List of tasks ->
A. Please write out the part of the data-gathering page that begins at the words "I want to point" and stops after "Cleaned Data: [Here](data/01-modified-data/cleandata1a.csv)".
B. According to the data-gathering page, why did the author create a separate dataset for each variable? Answer in one to three sentences.

Provided passage ->
* * * *

# Data Gathering
![ ](images/gathering.png){width=20%}

Data gathering is crucial for any project. Within this tab, I will go over all the sources of my data as well as the methods I used to extract this data. 

I divided this page into five sections. Within each section, I will provided datasets that relate to the topic stated. These sections include:

 1. Why Ocean Sustainability is Necessary
 2. How the Ocean Helps Us
 3. Negative Impacts on Ocean Sustainability / Human Impact
 4. Benefits of Investing in Sustainability
 5. What is Currently Being Done to Help


I want to point out is a lot of this data came from the OECD Ocean sustainability database. To make things more manageable I created datasets for each variable I want to analyze. The datasets that came from this database are 2c, 4b, 5c, and 5b.

Within this tab I will summarize the dataset I found and what questions it could possibly answer, provide a link to the dataset, a link to the cleaned data and the data extraction method and a pictute of the data before extracted


## Why Ocean Sustainability is Necessary
**1a. Plastic Leakage by Region**
[Source](https://stats.oecd.org/viewhtml.aspx?datasetcode=PLASTIC_LEAKAGE_V2_2&lang=en)

- This data set provides estimates of plastics leakage for the 15 different global regions.
- Extraction Method: Exporting as CSV
- Link to Cleaned Data: [Here](data/01-modified-data/cleandata1a.csv)


![ ](images/data1.png){width=50%}

## How the Ocean Helps Us
**2a. Beach Attendance**
[Source](https://catalog.data.gov/dataset/swimming-beach-attendance)

* * * *

Data provided ->

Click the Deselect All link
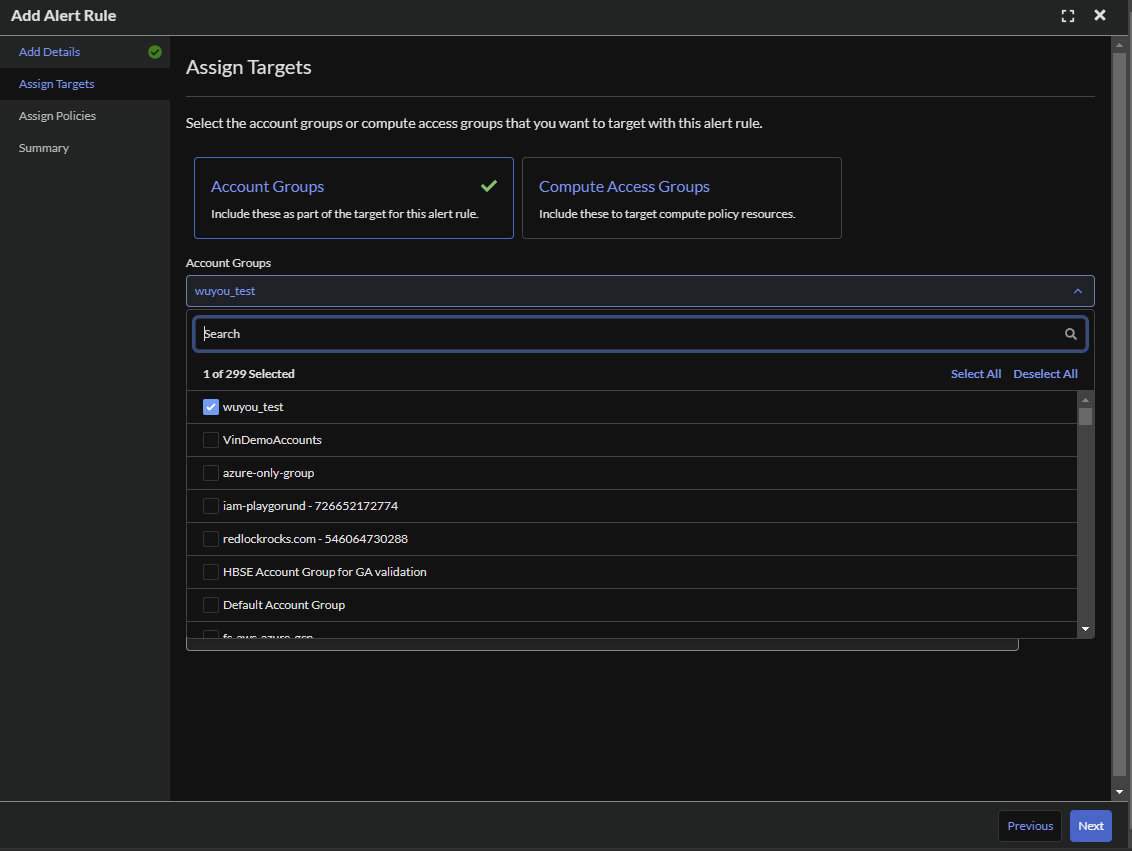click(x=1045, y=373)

* * * *

Answers per task ->
A.
I want to point out is a lot of this data came from the OECD Ocean sustainability database. To make things more manageable I created datasets for each variable I want to analyze. The datasets that came from this database are 2c, 4b, 5c, and 5b.

Within this tab I will summarize the dataset I found and what questions it could possibly answer, provide a link to the dataset, a link to the cleaned data and the data extraction method and a pictute of the data before extracted


## Why Ocean Sustainability is Necessary
**1a. Plastic Leakage by Region**
[Source](https://stats.oecd.org/viewhtml.aspx?datasetcode=PLASTIC_LEAKAGE_V2_2&lang=en)

- This data set provides estimates of plastics leakage for the 15 different global regions.
- Extraction Method: Exporting as CSV
- Link to Cleaned Data: [Here](data/01-modified-data/cleandata1a.csv)

B. The author created a dataset for each variable to be analyzed in order to make things more manageable. Datasets 2c, 4b, 5c, and 5b were drawn from the OECD Ocean sustainability database, which supplied much of the data.